Namens appellant heeft mr. J.W. Weehuizen, advocaat, hoger beroep ingesteld en nadere stukken ingediend. Het Uwv heeft een verweerschrift ingediend.
De Raad heeft de zaak behandeld op een zitting van 14 maart 2023. Appellant is verschenen, bijgestaan door mr. Weehuizen. Het Uwv heeft zich laten vertegenwoordigen door mr. J.W. van Schaik.

OVERWEGINGEN

Inleiding

1. Bij de beoordeling van het hoger beroep zijn de volgende feiten en omstandigheden van belang.
1.1.
Appellant heeft voor het laatst gewerkt als medewerker inkomende goederen voor gemiddeld 40 uur per week.
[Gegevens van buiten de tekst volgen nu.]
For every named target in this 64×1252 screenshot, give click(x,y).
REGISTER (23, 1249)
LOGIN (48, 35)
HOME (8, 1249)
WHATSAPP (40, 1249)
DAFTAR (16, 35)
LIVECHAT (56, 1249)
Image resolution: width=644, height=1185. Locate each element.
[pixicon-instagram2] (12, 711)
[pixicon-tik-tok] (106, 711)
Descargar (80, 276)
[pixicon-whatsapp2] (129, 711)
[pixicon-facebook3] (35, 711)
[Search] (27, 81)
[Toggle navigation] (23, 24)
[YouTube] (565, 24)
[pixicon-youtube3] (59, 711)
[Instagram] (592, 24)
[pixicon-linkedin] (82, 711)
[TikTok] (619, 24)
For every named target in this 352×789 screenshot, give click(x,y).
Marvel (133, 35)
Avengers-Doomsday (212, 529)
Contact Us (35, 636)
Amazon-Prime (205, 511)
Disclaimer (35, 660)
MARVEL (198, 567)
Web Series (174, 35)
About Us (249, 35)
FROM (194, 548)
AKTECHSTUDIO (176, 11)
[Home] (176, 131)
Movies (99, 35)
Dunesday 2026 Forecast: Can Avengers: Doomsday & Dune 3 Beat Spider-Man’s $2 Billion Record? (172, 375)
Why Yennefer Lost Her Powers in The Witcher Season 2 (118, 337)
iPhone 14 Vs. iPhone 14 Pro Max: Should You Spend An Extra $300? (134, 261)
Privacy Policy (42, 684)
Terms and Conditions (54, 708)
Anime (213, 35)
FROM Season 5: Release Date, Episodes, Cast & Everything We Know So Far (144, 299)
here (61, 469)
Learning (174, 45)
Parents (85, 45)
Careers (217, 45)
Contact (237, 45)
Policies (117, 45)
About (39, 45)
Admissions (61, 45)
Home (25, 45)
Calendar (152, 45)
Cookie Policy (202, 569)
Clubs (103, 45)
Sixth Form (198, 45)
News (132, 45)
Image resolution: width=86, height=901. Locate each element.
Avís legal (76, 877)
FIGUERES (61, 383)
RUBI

Na afloop van de voorgeschreven wachttijd heeft het Uwv aan appellant met ingang van 4 april 2016 een loongerelateerde WGA-uitkering op grond van de Wet werk en inkomen naar arbeidsvermogen (Wet WIA) toegekend. De mate van arbeidsongeschiktheid is daarbij vastgesteld op 40,19%. Na afloop van de loongerelateerde periode heeft het Uwv appellant met ingang van 4 juni 2018 een WGA-vervolguitkering toegekend, gebaseerd op een mate van arbeidsongeschiktheid van 35 tot 45%.
1.2.
In verband met een herbeoordeling heeft onderzoek plaatsgevonden door een arts en een arbeidsdeskundige van het Uwv. De arts heeft vastgesteld dat appellant bij het verrichten van werkzaamheden beperkingen heeft en heeft die beperkingen neergelegd in een
Functionele Mogelijkhedenlijst (FML) van 30 augustus 2021. De arbeidsdeskundige heeft voor appellant functies geselecteerd. Het Uwv heeft bij besluit van 7 september 2021 de WIA-uitkering van appellant met ingang van 1 december 2021 (datum in geding) beëindigd, omdat hij minder dan 35% arbeidsongeschikt is.
1.3.
Bij besluit van 29 maart 2022 (bestreden besluit) heeft het Uwv het hiertegen door appellant gemaakte bezwaar ongegrond verklaard. Hieraan ligt een rapport van een verzekeringsarts bezwaar en beroep, een gewijzigde FML van 5 maart 2022 en een rapport van een arbeidsdeskundige bezwaar en beroep ten grondslag.
Uitspraak van de rechtbank
2.1.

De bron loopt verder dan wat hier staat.